LA COMUNIÓN EUCARÍSTICA
Los judíos hicieron de las palabras de Jesús toda una lectura materialista: “¿Cómo puede este darnos a comer su carne?” Como la samaritana: “¡No tienes nada para sacar el agua y el pozo es profundo¡” (Juan 4, 11). Y como Nicodemo: “¿Es que un hombre ya viejo puede entrar otra vez en el seno materno?” (Juan 3, 4). Jesús ha de responder: “El Espíritu es el que da la vida; la carne no sirve para nada”.
Los cristianos corremos el riesgo de quedarnos en el signo (la comunión sacramental) y no alimentarnos de Jesús en nuestra vida de cada día. La comunión con Dios no es un idilio místico ni un hilo de amor invisible. Toma cuerpo en la vida: “Y el que me ha enviado está conmigo: no me ha dejado solo porque yo hago siempre lo que le agrada e él”. (Juan 8, 29).
La Eucaristía es el pan de los pobres, escondido a los sabios y entendidos y revelado a los humildes (Mt. 11, 25. 29).

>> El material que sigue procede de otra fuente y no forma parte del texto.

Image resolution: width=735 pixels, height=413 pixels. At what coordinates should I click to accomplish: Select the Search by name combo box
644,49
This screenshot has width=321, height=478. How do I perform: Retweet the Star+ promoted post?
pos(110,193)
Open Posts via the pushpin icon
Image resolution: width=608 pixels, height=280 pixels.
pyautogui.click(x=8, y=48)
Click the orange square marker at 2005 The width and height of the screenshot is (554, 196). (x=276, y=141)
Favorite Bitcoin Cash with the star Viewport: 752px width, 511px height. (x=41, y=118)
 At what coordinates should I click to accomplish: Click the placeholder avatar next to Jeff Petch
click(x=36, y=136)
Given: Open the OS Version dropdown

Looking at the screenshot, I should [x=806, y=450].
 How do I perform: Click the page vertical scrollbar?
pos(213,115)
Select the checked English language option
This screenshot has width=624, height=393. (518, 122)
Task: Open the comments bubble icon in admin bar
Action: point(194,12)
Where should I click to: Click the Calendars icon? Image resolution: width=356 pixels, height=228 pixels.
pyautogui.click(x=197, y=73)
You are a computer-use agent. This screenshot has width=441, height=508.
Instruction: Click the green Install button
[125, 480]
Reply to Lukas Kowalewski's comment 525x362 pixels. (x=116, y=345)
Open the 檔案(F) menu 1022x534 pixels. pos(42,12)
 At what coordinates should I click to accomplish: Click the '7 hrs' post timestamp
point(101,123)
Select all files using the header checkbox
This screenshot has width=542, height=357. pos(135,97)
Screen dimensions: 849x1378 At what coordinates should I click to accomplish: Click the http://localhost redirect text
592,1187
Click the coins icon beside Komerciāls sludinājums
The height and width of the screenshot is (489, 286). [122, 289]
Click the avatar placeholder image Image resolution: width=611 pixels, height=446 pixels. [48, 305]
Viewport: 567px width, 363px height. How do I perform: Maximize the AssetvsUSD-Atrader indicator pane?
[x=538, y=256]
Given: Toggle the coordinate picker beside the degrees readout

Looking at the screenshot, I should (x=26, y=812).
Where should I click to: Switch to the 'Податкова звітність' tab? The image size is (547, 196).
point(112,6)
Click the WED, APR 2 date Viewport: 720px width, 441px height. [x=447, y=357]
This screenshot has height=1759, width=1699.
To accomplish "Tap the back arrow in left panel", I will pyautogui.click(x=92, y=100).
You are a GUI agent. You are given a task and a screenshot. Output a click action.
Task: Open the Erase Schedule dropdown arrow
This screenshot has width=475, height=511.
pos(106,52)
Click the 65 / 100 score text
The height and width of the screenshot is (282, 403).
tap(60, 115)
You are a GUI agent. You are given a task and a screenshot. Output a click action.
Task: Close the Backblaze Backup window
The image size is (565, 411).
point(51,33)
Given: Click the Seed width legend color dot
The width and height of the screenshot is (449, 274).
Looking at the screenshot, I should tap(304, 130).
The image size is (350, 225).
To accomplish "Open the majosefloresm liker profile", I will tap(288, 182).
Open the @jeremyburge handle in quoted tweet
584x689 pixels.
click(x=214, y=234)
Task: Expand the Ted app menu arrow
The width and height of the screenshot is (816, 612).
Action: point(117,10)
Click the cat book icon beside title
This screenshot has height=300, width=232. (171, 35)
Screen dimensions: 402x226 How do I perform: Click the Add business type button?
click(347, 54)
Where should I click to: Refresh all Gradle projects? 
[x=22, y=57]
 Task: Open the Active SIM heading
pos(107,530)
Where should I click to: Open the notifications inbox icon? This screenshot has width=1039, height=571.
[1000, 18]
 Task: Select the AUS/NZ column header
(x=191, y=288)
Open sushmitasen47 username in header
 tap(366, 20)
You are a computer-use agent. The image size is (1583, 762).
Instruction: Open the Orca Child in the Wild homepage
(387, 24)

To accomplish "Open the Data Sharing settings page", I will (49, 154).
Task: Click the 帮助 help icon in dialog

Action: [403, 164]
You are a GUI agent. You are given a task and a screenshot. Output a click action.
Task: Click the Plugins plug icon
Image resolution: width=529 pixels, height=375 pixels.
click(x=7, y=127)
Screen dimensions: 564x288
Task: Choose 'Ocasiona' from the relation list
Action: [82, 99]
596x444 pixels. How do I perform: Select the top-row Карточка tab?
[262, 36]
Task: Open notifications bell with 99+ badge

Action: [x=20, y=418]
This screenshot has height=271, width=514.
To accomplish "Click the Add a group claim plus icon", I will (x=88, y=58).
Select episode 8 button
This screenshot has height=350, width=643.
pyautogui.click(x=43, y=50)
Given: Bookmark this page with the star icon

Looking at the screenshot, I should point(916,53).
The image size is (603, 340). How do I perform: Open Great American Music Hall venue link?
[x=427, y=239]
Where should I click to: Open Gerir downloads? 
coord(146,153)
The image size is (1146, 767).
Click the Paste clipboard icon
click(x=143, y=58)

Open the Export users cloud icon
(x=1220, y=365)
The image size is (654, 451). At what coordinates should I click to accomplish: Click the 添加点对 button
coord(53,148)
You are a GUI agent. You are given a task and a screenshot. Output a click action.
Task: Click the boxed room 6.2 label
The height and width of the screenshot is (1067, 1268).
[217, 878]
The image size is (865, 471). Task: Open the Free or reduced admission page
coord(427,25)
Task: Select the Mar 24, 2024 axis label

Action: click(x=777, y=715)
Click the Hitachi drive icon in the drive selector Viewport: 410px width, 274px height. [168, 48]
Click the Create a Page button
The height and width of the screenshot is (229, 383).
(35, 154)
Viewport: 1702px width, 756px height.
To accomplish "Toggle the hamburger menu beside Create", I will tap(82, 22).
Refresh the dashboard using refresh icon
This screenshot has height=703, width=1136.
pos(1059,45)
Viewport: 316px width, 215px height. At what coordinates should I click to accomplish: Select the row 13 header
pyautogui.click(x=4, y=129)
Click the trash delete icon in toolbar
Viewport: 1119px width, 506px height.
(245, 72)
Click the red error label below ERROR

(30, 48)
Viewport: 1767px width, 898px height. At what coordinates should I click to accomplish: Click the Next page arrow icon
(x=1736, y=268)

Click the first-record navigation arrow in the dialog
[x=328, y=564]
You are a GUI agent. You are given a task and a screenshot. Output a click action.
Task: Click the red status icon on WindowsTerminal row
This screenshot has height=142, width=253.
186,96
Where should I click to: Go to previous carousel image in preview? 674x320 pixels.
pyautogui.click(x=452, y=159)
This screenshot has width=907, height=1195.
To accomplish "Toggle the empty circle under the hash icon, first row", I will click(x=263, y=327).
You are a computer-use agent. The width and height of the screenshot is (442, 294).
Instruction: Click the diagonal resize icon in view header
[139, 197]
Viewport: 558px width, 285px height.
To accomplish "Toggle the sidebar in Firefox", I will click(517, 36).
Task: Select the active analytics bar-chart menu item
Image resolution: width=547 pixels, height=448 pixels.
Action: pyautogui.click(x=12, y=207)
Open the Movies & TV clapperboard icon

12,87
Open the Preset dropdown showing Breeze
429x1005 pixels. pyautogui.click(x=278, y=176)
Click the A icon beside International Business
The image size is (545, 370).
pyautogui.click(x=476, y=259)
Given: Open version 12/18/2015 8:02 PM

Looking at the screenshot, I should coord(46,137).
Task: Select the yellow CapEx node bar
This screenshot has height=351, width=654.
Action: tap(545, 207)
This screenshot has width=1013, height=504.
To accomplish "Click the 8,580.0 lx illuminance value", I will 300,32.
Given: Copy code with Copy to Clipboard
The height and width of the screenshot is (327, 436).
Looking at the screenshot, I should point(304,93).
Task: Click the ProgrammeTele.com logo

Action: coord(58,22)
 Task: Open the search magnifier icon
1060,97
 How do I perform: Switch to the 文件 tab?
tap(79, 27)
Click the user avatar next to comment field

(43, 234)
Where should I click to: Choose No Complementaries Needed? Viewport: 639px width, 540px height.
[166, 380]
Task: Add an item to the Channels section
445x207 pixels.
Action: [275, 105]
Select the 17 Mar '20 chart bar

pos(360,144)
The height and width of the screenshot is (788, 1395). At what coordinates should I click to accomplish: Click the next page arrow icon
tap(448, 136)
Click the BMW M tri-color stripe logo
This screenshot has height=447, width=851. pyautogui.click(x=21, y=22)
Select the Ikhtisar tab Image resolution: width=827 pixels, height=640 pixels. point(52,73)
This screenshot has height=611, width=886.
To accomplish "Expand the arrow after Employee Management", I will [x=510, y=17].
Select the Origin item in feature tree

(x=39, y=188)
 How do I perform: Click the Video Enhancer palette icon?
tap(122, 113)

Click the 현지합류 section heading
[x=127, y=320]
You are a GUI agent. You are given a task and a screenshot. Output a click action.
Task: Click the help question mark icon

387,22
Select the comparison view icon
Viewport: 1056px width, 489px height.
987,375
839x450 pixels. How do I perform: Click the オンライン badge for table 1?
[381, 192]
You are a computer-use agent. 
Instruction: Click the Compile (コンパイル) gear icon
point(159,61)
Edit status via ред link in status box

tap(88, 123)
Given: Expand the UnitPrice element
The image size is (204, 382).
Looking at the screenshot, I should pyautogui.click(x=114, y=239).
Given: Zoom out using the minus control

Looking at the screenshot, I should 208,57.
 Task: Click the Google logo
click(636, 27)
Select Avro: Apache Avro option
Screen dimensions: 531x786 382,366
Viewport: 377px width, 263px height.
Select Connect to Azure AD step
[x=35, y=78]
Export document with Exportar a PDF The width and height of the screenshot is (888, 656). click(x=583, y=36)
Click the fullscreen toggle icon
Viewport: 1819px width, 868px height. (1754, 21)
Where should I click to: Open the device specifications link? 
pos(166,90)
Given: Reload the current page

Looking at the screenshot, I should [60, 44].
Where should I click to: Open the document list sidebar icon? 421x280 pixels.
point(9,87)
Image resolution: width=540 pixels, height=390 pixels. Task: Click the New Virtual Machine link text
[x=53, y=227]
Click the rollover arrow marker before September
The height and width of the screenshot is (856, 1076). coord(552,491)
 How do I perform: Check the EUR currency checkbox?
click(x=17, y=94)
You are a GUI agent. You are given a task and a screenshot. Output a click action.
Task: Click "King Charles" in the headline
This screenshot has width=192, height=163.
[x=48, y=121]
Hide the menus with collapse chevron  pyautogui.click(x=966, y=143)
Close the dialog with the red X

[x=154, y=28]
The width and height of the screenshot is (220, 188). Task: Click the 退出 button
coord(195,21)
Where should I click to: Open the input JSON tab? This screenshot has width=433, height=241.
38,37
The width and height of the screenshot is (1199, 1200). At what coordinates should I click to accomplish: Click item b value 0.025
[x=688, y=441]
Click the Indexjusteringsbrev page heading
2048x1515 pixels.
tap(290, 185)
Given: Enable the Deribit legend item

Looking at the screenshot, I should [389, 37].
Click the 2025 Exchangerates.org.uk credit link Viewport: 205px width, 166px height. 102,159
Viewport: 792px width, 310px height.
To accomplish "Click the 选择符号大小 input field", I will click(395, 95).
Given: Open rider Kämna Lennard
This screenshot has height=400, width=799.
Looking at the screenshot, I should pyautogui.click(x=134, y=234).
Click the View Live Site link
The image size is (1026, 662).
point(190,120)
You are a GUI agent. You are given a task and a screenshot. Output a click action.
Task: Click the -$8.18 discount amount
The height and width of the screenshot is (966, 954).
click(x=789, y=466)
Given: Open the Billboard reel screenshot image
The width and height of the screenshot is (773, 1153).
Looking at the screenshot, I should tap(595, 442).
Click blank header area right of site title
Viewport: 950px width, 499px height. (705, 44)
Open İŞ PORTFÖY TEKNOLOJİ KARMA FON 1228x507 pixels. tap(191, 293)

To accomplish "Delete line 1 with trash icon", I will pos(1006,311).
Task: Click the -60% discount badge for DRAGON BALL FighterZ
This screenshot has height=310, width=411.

Los sabios y entendidos especulan como Nicodemo, la samaritana y los judíos sobre el “cómo”. Los sencillos se fían de Jesús: comen y beben y tienen vida. “El rico empobrece y pasa hambre; a quien busca el Señor, nada le falta” (Salmo 33).
Comer la carne y beber la sangre del Hijo del hombre, quiere decir comulgar con total realismo con el Jesús histórico concreto e irrepetible, en la debilidad de su carne y de su muerte cruenta. Este es el pan que ha bajado del cielo. Sólo el que come de él vivirá para siempre. Estos motivos son muy importantes, pero el Señor añade otro más: el que come mi carne y bebe mi sangre permanece en mí y yo en él; como Jesús vive gracias al Padre, que lo ha enviado, así los que comen a Jesús vivirán gracias a él. Comer y beber es, pues, el camino de la “comunión con el Padre y con su Hijo Jesucristo”. (1Juan 1, 3). Como Jesús se alimenta de la voluntad del Padre, es decir, la cumple, así el creyente en Jesús se alimenta de Jesús.